No começo do ano, outra trend associada ao clean look viralizou. Nela, os usuários gravavam vídeos perguntando se eles aparentavam estar limpos ou sujos. Nos comentários, havia um padrão muito claro: pessoas não brancas, com olheiras ou espinhas recebiam “suja” como resposta, enquanto aquelas que se encaixavam no padrão descrito acima eram categorizadas como “limpas”, em uma evidente demonstração de racismo e etarismo.
Aqui, então, essa ideia de limpeza está claramente associada a um padrão de beleza, e não a um visual que pode ser feito por qualquer um. A verdade é que (quase) ninguém precisa assistir vídeos nas redes sociais para saber como aplicar hidratante no rosto ou lip tint nos lábios, como mostram esses tutoriais. Não é por isso que as pessoas estão consumindo esse tipo de conteúdo.
Essa nova tendência entrega, na verdade, uma obsessão por um visual completamente inalcançável, conquistado apenas com genética, dinheiro ou filtros das redes sociais. Ainda, a ideia de fazer um look “limpo” para se parecer com uma garota rica é, por si só, elitista e preconceituosa, reforçando automaticamente a ideia de que a pobreza e a sujeira estão naturalmente associadas. Isso evoca, inclusive, o conceito higienista de limpar a sociedade de tudo aquilo que não serve ao status quo.
Enquanto o movimento “skin positive” fala sobre não necessariamente precisar esconder, com maquiagem, acne, rugas e manchas, o clean look reforça a ideia de que só peles lisinhas e uniformes, consideradas perfeitas, podem dispensar a base pesada. Aqueles que lidam com problemas dermatológicos ou que não têm condições financeiras de fazer tratamentos estéticos ou comprar cremes caríssimos estão automaticamente fora do que propõe a tendência.

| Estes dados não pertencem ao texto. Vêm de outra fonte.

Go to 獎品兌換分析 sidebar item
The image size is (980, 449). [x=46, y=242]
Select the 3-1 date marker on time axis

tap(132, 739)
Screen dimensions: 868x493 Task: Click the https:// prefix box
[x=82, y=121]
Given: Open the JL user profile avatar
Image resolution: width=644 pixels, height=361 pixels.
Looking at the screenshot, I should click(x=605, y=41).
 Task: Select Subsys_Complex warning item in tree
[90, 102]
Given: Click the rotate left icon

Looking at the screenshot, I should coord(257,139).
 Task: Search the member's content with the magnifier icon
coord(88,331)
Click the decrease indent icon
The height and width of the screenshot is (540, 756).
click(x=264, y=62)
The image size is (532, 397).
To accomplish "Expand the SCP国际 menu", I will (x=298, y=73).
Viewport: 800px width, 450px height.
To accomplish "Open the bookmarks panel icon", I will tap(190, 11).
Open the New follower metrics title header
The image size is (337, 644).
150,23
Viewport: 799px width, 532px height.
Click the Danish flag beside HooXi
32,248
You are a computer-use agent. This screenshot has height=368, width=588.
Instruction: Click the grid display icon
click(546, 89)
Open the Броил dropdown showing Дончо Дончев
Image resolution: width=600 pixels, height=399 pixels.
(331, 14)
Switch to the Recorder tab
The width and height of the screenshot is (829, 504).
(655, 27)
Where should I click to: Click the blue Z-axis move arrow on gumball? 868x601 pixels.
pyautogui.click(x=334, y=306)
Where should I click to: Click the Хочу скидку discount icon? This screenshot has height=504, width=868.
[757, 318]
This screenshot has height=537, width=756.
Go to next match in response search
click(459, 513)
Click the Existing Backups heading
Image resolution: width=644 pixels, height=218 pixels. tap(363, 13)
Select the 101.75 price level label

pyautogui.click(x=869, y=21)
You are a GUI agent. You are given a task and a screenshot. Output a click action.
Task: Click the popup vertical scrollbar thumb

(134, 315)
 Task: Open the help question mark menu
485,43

Em contrapartida, e em um lampejo de esperança, apesar de ainda usarem esses termos e serem poucas nas redes sociais, existem algumas criadoras de conteúdo que fogem do padrão “that girl” ao fazer suas próprias versões do clean look. Nelas, mulheres negras ensinam como fazer baby hair e aquelas que têm manchas mostram suas makes levinhas favoritas – todas muito mais inclusivas e, portanto, muito mais bonitas.